**ITEMS**
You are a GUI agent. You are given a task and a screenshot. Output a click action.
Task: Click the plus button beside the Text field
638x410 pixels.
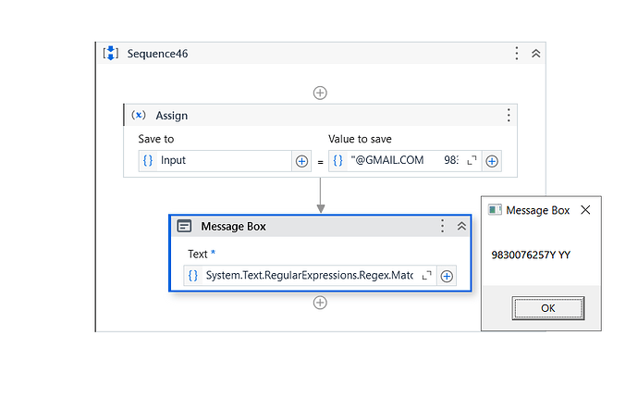pos(447,276)
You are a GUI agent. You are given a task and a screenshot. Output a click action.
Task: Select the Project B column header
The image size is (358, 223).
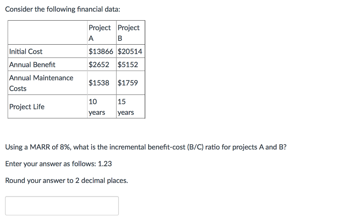coord(130,32)
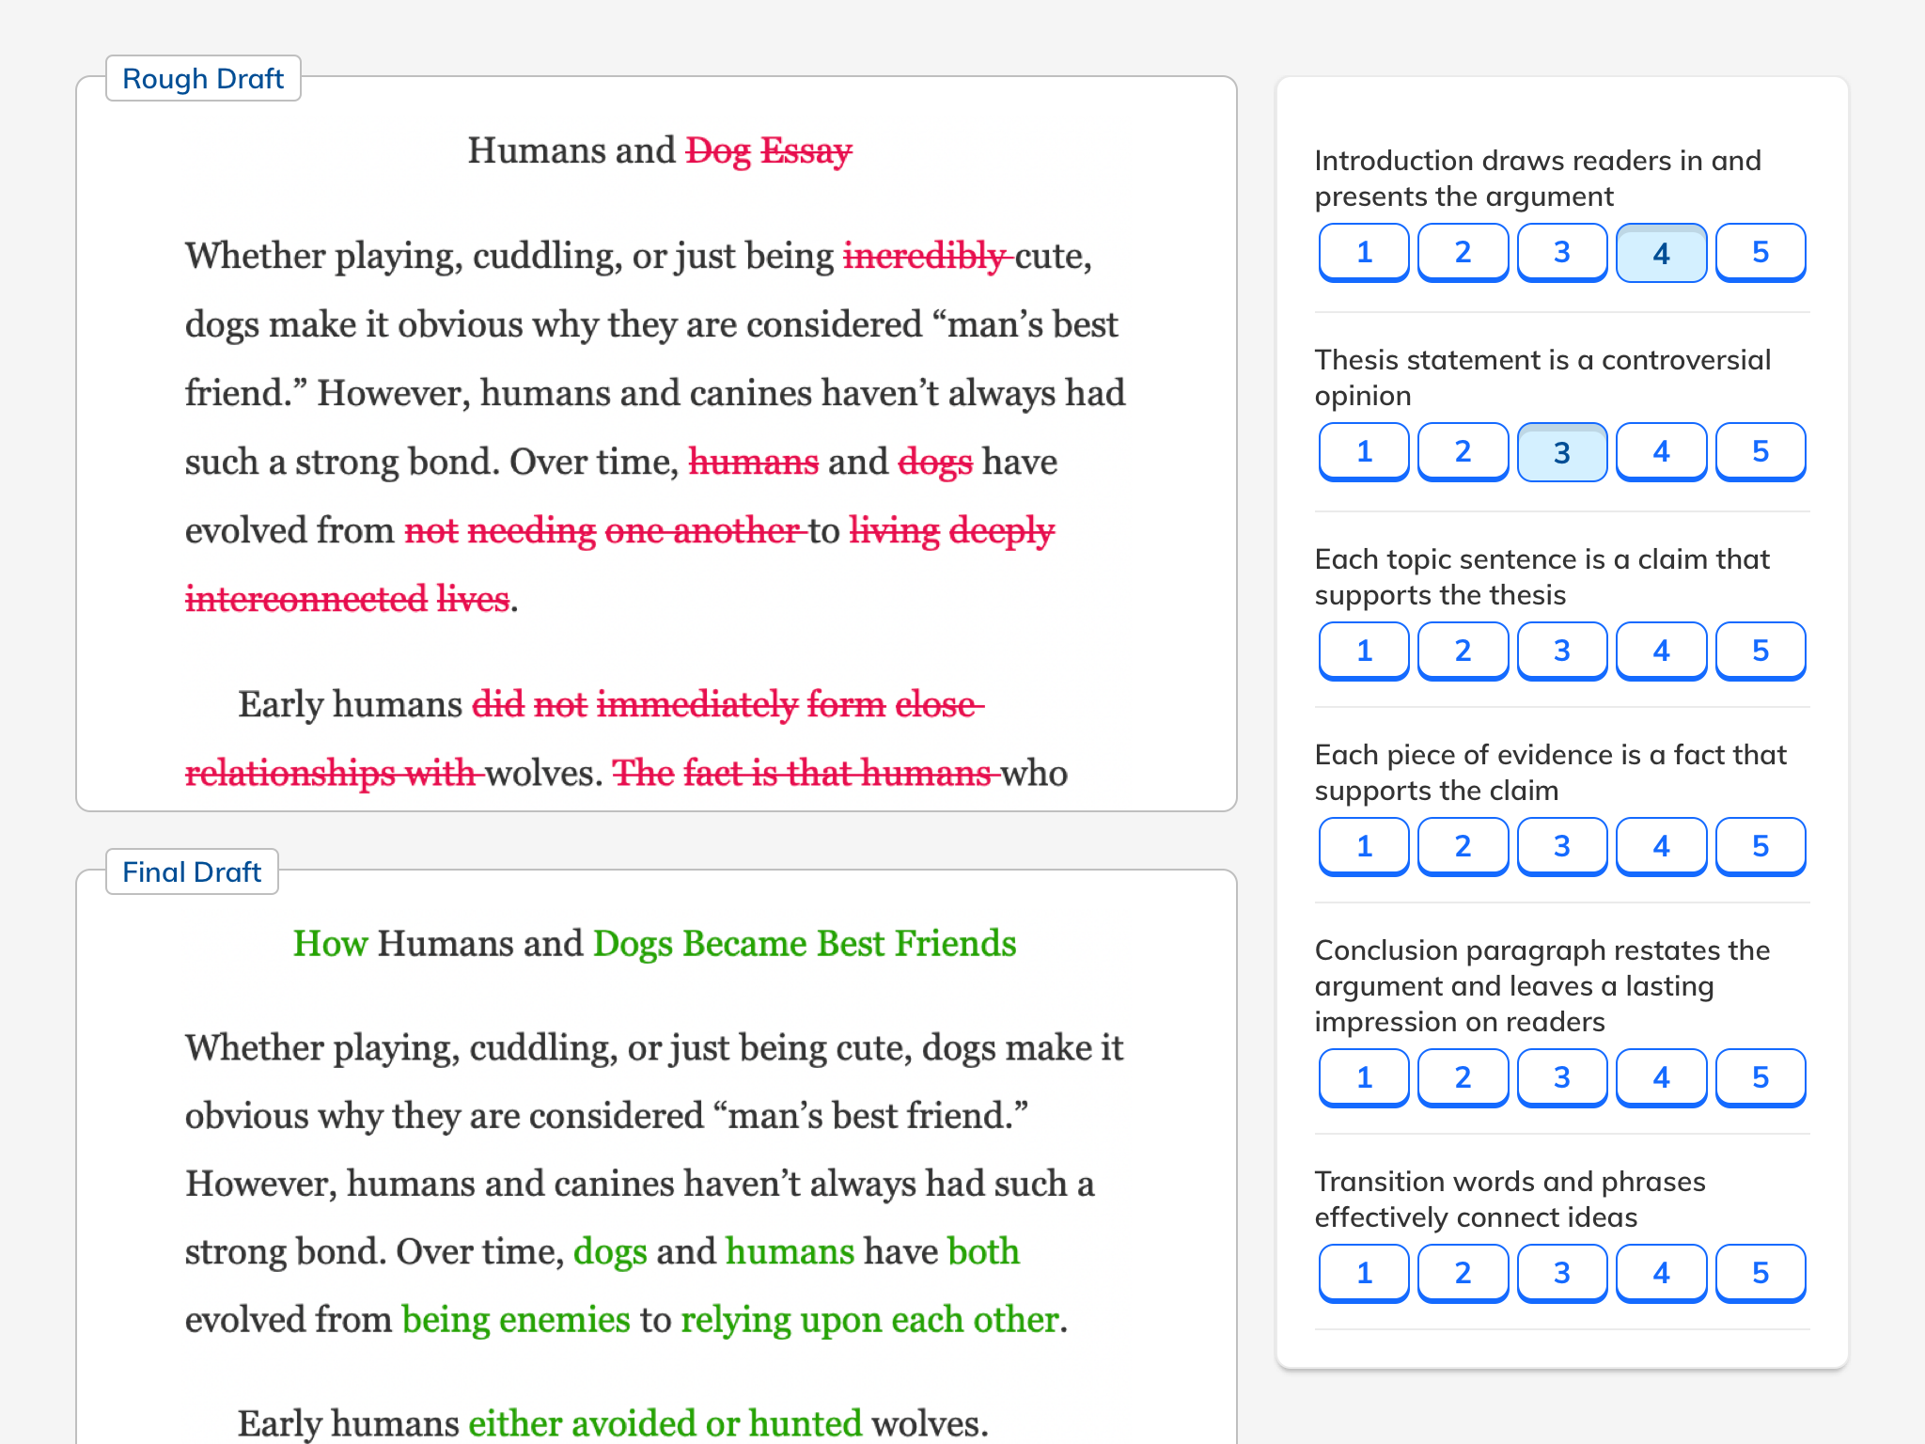Choose score 2 for Transition words criterion
This screenshot has height=1444, width=1925.
[1463, 1273]
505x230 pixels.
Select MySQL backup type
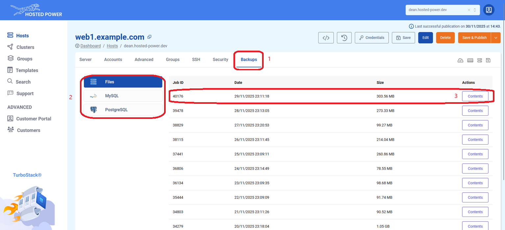tap(123, 96)
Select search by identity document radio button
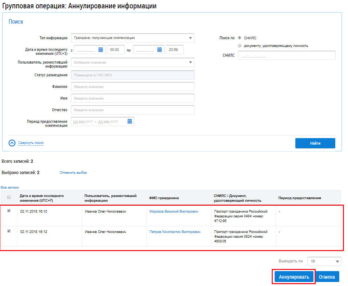 239,46
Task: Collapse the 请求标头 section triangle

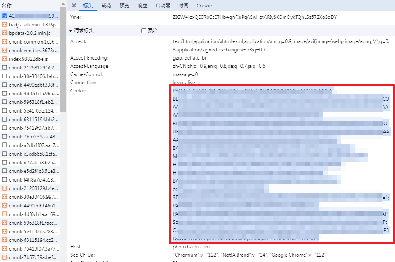Action: pyautogui.click(x=71, y=31)
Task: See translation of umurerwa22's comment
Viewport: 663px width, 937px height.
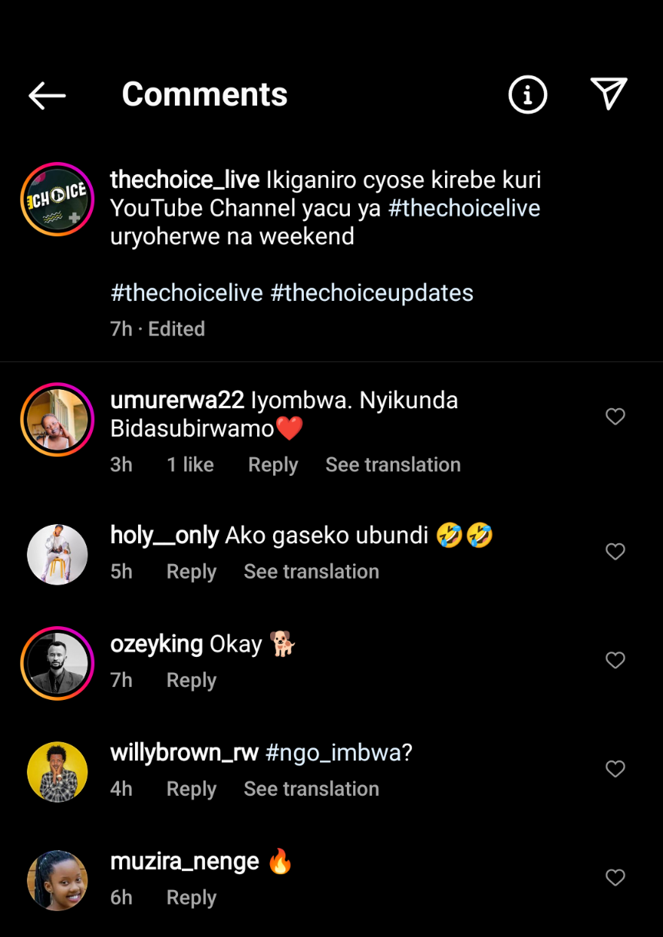Action: [393, 465]
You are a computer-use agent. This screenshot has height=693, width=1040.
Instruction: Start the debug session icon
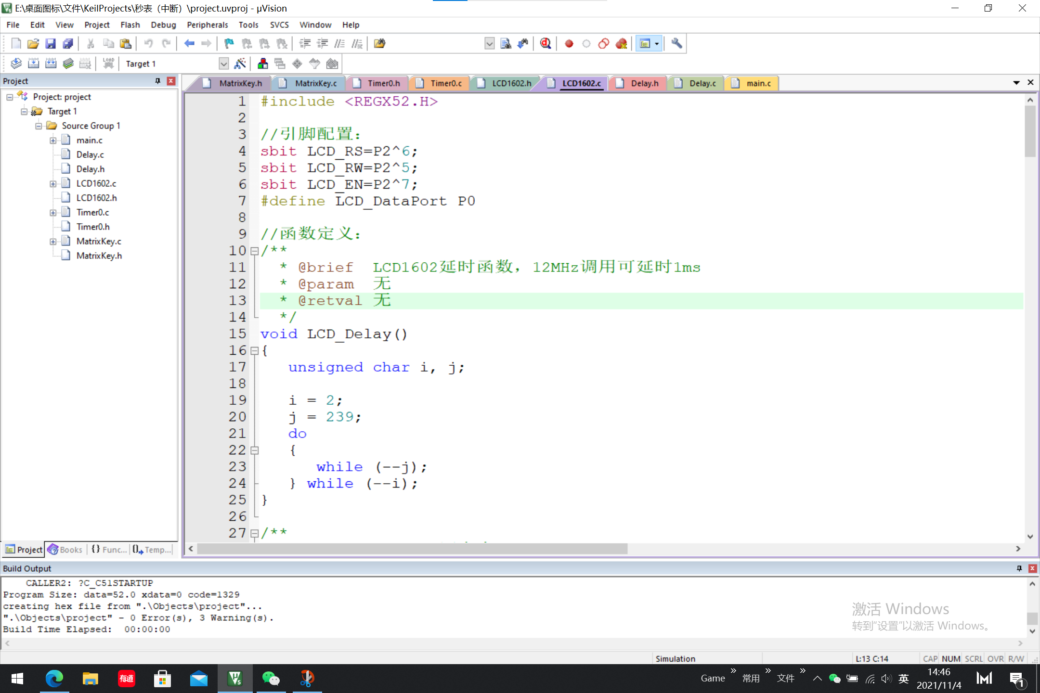[x=546, y=44]
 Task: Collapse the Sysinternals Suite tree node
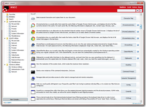click(5, 22)
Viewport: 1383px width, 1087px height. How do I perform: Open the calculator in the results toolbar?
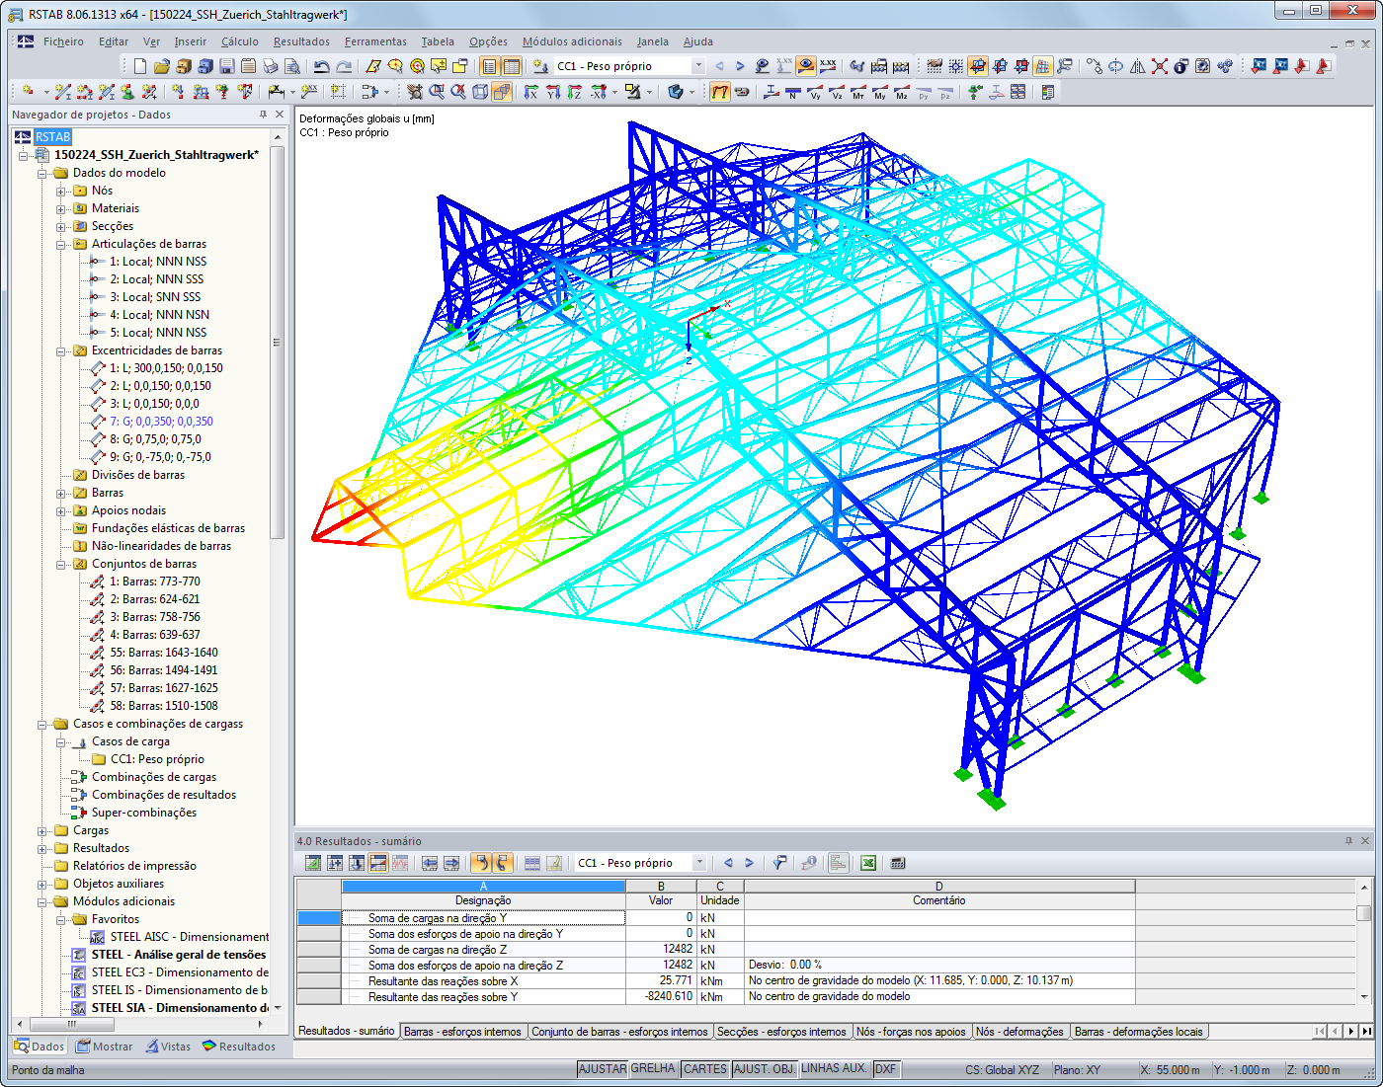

**WHAT IS NEEDED**
Extract each line of the records in which the string "height" appears.

**RESULT FOR THIS TASK**
This screenshot has height=1444, width=1925.
Viewport: 663px width, 937px height.
You are a computer-use agent. This screenshot has height=693, width=1040.
Viewport: 1383px width, 1087px height. How do I perform: Open the calculator in the results toolbar?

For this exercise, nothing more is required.